The scope of the problem is outlined in new lawsuits that the consumer protection bureau and the attorneys general of Washington and Illinois have filed against the largest student loan servicer, Navient. It handles $300 billion in private and federal loans for 12 million people — roughly one in four student borrowers. The bureau said Navient systematically and illegally failed borrowers "at every stage of repayment" by opting for shortcuts that saved on its operating expenses but cost borrowers money.
The federal lawsuit is particularly critical of how Navient handles a federal program that allows most federal student loan borrowers to enroll in income-based payment plans in which monthly payments can fall all the way to zero. Many enrollees are entitled to have the government pay part of the interest charges. Many are also eligible to have their loans forgiven after 20 to 25 years of monthly payments.

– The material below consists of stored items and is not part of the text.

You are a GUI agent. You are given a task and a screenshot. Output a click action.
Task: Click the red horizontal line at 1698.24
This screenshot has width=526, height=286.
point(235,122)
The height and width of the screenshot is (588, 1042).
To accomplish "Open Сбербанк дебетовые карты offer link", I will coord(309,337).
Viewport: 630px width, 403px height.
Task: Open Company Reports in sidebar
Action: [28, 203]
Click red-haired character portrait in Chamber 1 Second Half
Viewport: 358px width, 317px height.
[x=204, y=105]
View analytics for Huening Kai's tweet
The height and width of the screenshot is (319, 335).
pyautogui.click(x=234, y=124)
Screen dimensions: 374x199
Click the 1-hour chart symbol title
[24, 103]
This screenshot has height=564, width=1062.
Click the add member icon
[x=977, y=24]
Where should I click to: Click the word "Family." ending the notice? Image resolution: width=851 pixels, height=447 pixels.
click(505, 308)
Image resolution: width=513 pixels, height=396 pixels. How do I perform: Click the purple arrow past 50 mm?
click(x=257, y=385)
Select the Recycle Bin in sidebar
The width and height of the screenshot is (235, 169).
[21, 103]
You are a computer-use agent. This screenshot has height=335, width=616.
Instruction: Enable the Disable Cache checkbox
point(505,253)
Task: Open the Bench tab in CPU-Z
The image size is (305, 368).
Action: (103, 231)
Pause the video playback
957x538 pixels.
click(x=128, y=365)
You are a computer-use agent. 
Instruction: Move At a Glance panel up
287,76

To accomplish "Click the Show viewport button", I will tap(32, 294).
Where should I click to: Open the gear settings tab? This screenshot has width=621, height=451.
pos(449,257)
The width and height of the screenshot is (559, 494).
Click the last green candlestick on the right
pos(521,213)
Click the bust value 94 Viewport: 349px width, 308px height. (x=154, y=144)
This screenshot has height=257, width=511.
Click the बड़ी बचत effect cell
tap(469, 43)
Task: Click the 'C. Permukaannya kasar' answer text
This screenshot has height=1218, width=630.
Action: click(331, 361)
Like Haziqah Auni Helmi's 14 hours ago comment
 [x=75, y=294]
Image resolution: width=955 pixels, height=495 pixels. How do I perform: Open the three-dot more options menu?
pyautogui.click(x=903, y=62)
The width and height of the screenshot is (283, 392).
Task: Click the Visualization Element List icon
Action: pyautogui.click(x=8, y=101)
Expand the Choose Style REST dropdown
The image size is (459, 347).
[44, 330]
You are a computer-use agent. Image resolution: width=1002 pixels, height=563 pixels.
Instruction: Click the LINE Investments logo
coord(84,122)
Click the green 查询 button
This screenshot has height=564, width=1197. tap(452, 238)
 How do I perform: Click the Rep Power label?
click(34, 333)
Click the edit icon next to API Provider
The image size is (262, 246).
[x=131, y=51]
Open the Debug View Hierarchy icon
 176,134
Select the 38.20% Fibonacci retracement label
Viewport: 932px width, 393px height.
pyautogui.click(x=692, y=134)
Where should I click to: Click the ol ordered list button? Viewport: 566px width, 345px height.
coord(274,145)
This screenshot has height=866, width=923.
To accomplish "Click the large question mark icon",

Borrowers have a right under the law to apply for enrollment in these plans, but, according to the lawsuit, Navient steers people into a costlier option called forbearance, in which they can take a break from payments but interest keeps building. Between 2010 and 2015, the bureau estimates that Navient added up to $4 billion in interest charges to the balances of borrowers it steered into forbearance.
Borrowers in affordable plans have to recertify every year. But according to the lawsuit, Navient fails to explain recertification or to notify people of deadlines. And not recertifying on time can make monthly payments jump by hundreds or even thousands of dollars. People can then also lose other benefits, like interest subsidies.
The suit also charges that Navient told credit reporting agencies that borrowers had defaulted when they had not; deceived people with private loans about the process for getting co-signers released; and made the same payment processing errors month after month, even after borrowers had flagged the mistakes.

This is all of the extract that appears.